◆ **Brief**
Go through the listing below and output exactly the line with "Given: Click the", the line with "The height and", and each line between; omit the rest.

◆ **Supplied entries**

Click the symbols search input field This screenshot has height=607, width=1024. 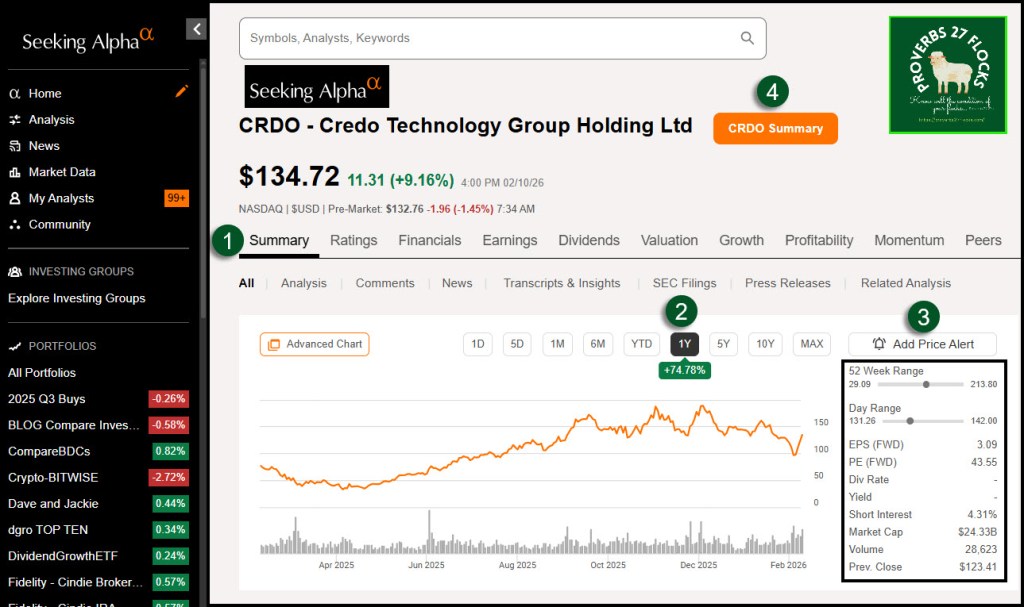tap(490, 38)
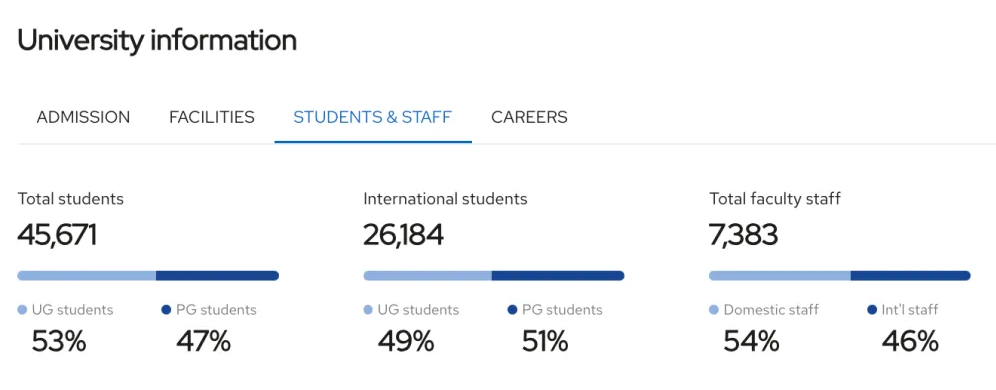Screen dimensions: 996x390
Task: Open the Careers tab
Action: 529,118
* * *
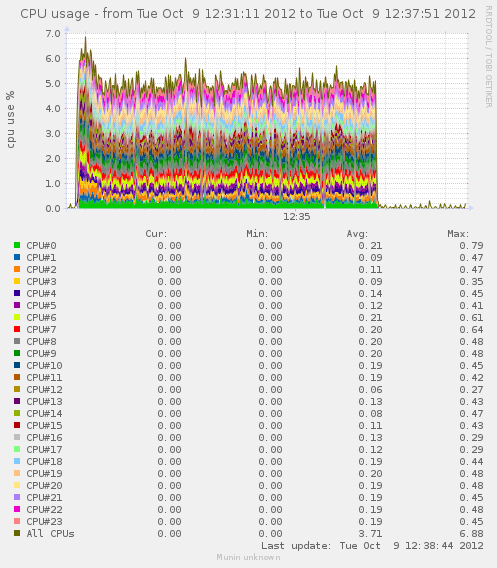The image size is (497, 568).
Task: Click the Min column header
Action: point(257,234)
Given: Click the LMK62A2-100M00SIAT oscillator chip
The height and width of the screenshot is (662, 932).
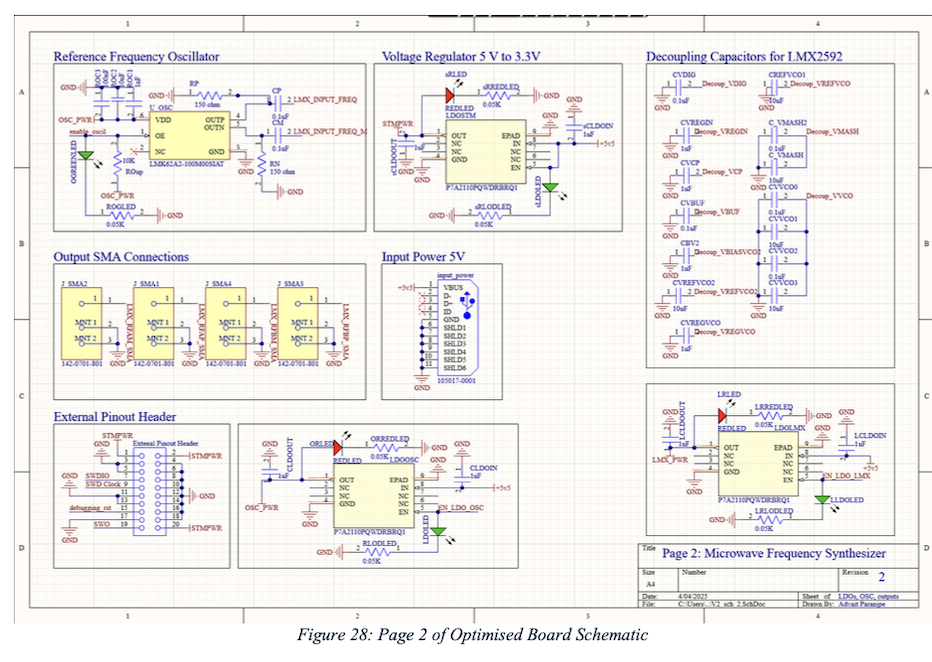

◆ **Answer to the problem**
Given: Click the LMK62A2-100M00SIAT oscillator chip
The height and width of the screenshot is (662, 932).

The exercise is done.